We've made it very clear that we have a very different vision for our energy future, one that people can count on and rely on, one that has been properly costed, one that is credible and is being pursued around the world by every advanced economy except ours—funnily, because we've got the largest uranium deposits on the planet. In fact, in my home state of South Australia, we have the largest uranium mine at Olympic Dam, run by BHP. Of course, we have not had a civilian nuclear generation industry until Peter Dutton, the opposition leader, and the coalition said: 'This has to be the future for our nation. This will bring us the security and reliability we need. This will give confidence to investors to invest in our economy, to set up businesses here and to bring businesses here knowing that there's a reliability of energy, one of the vital inputs to our economic recipe.'

Going to the people of Sturt, like my other coalition colleagues and candidates will be doing, we have a solution to this Labor mess. The bill before us is a great example of the chaos that energy policy in this country is in under our Prime Minister and under this Labor government. It has to come to an end, which is why we've made the very deliberate decision to put the most comprehensive energy plan out in the public domain with all the detail that people need to understand it properly. It's there to be scrutinised—very unsuccessfully from those who have tried so far, I might add—a plan that will achieve our commitment to net zero by 2050. I echo our shadow energy minister—it will be very hard to get to net zero by 2050 with nuclear; it'll be impossible to do without it. No-one on the planet has a credible plan to get to net zero by 2050 without nuclear, not a single person.

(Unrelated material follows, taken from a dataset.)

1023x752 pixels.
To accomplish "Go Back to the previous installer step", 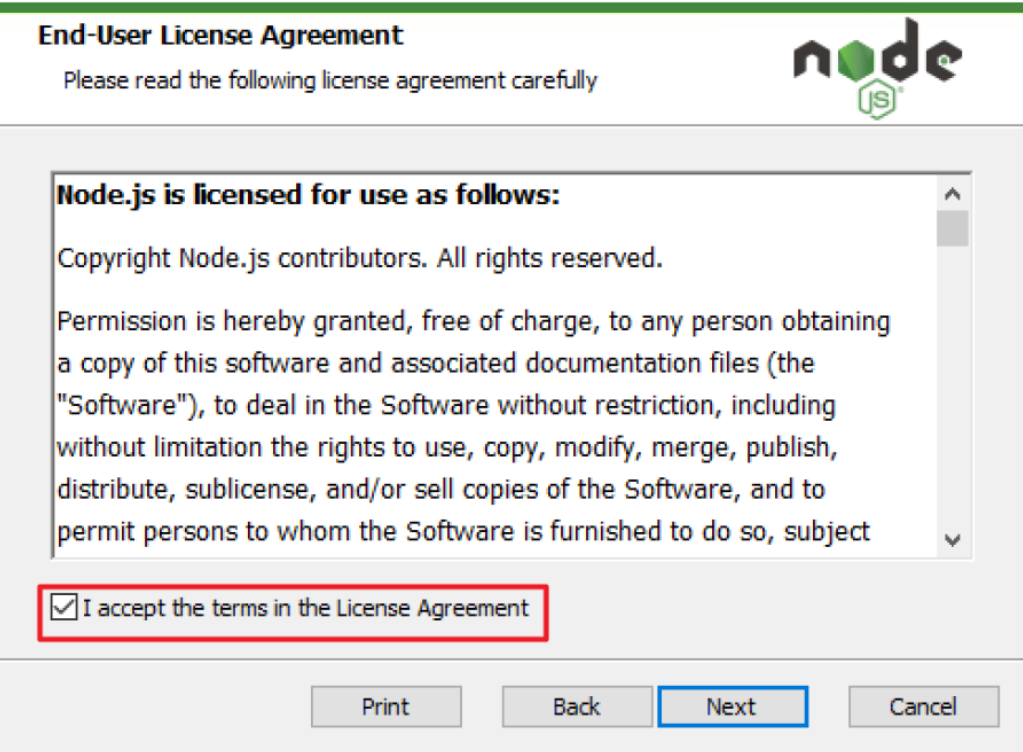I will click(576, 706).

Apparently, our Prime Minister and energy minister know better than everyone else. We know what their track record is because we can see it in that $275 electricity saving that they achieved for every household in this country. We oppose this bill. We more broadly oppose the chaos of energy policy in this country under this government. Thankfully for the people of Australia, there is an election coming within months, if not weeks. It's a great chance to get our country back on track, to get our energy policy back on track and to bring certainty, reliability and stability to Australian families and Australian businesses. I urge the House to defeat this bill.